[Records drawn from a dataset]
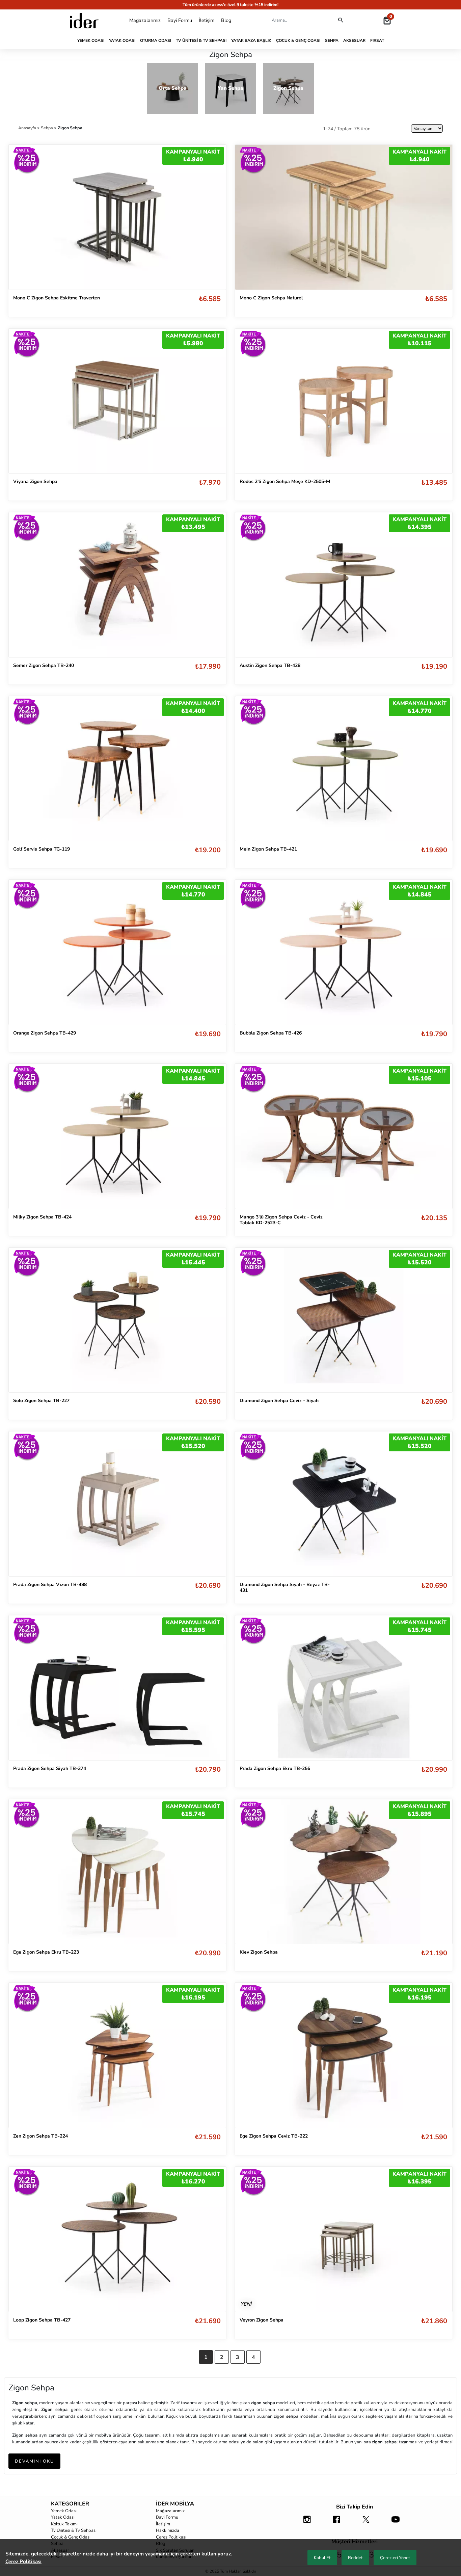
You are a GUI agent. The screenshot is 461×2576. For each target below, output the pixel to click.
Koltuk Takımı (64, 2524)
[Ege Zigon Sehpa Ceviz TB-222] (344, 2055)
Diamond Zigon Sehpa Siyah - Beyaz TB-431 (285, 1587)
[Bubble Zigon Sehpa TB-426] (344, 952)
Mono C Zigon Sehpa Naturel (271, 298)
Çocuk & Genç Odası (298, 40)
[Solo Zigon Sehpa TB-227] (117, 1319)
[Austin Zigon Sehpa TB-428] (344, 585)
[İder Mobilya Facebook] (336, 2522)
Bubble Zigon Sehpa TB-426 (271, 1033)
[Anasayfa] (84, 20)
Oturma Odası (155, 40)
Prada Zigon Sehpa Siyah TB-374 (49, 1768)
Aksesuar (354, 40)
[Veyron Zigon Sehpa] (344, 2239)
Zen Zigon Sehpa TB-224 (40, 2136)
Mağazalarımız (145, 20)
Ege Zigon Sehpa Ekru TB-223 (46, 1952)
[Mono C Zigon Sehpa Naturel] (344, 216)
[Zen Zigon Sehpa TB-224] (117, 2055)
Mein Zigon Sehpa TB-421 (268, 849)
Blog (226, 20)
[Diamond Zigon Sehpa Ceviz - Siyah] (344, 1320)
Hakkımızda (167, 2530)
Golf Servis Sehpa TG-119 (41, 849)
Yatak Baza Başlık (251, 40)
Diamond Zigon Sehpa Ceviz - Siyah (279, 1400)
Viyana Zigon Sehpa (35, 481)
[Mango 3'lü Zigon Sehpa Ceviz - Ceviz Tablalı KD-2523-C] (344, 1136)
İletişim (206, 20)
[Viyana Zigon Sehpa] (117, 401)
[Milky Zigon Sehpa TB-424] (117, 1136)
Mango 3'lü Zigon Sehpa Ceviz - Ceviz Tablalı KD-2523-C (281, 1220)
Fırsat (377, 40)
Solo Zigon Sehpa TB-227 (41, 1400)
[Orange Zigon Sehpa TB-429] (117, 952)
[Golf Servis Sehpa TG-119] (117, 768)
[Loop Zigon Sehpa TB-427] (117, 2239)
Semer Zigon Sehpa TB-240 (43, 665)
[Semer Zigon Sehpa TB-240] (117, 585)
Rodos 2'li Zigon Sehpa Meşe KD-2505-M (285, 481)
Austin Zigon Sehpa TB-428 (270, 665)
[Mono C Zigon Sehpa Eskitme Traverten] (117, 216)
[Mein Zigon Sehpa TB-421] (344, 768)
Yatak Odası (122, 40)
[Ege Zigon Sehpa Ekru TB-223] (117, 1871)
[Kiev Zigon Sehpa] (344, 1871)
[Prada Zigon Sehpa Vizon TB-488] (117, 1504)
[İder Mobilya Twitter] (366, 2522)
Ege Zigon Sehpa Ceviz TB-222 (274, 2136)
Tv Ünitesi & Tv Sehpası (201, 40)
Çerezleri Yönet (395, 2558)
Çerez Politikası (171, 2537)
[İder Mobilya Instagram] (307, 2522)
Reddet (355, 2558)
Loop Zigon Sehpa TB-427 (42, 2320)
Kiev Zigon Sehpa (259, 1952)
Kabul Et (322, 2558)
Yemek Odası (90, 40)
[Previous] (20, 401)
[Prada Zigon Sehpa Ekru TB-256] (344, 1688)
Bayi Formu (179, 20)
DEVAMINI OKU (34, 2461)
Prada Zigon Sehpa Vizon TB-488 (50, 1584)
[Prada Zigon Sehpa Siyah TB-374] (117, 1687)
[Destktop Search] (340, 20)
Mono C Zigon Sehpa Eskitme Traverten (56, 298)
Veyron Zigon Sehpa (261, 2320)
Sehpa (331, 40)
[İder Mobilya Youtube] (395, 2522)
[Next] (214, 401)
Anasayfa (27, 128)
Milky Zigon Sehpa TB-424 (42, 1217)
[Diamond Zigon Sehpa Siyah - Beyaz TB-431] (344, 1503)
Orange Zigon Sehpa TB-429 (44, 1033)
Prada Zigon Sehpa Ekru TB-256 (275, 1768)
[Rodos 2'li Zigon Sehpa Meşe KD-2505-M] (344, 401)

> _What you will do_: Using the entries above, give back exactly the line containing "[Bubble Zigon Sehpa TB-426] (344, 952)", the line containing "Solo Zigon Sehpa TB-227 (41, 1400)", and every line between them, and nothing else.

> _Solution for this problem_:
[Bubble Zigon Sehpa TB-426] (344, 952)
Mono C Zigon Sehpa Naturel (271, 298)
Çocuk & Genç Odası (298, 40)
[Solo Zigon Sehpa TB-227] (117, 1319)
[Austin Zigon Sehpa TB-428] (344, 585)
[İder Mobilya Facebook] (336, 2522)
Bubble Zigon Sehpa TB-426 (271, 1033)
[Anasayfa] (84, 20)
Oturma Odası (155, 40)
Prada Zigon Sehpa Siyah TB-374 (49, 1768)
Aksesuar (354, 40)
[Veyron Zigon Sehpa] (344, 2239)
Zen Zigon Sehpa TB-224 (40, 2136)
Mağazalarımız (145, 20)
Ege Zigon Sehpa Ekru TB-223 (46, 1952)
[Mono C Zigon Sehpa Naturel] (344, 216)
[Zen Zigon Sehpa TB-224] (117, 2055)
Mein Zigon Sehpa TB-421 (268, 849)
Blog (226, 20)
[Diamond Zigon Sehpa Ceviz - Siyah] (344, 1320)
Hakkımızda (167, 2530)
Golf Servis Sehpa TG-119 (41, 849)
Yatak Baza Başlık (251, 40)
Diamond Zigon Sehpa Ceviz - Siyah (279, 1400)
Viyana Zigon Sehpa (35, 481)
[Mango 3'lü Zigon Sehpa Ceviz - Ceviz Tablalı KD-2523-C] (344, 1136)
İletişim (206, 20)
[Viyana Zigon Sehpa] (117, 401)
[Milky Zigon Sehpa TB-424] (117, 1136)
Mango 3'lü Zigon Sehpa Ceviz - Ceviz Tablalı KD-2523-C (281, 1220)
Fırsat (377, 40)
Solo Zigon Sehpa TB-227 (41, 1400)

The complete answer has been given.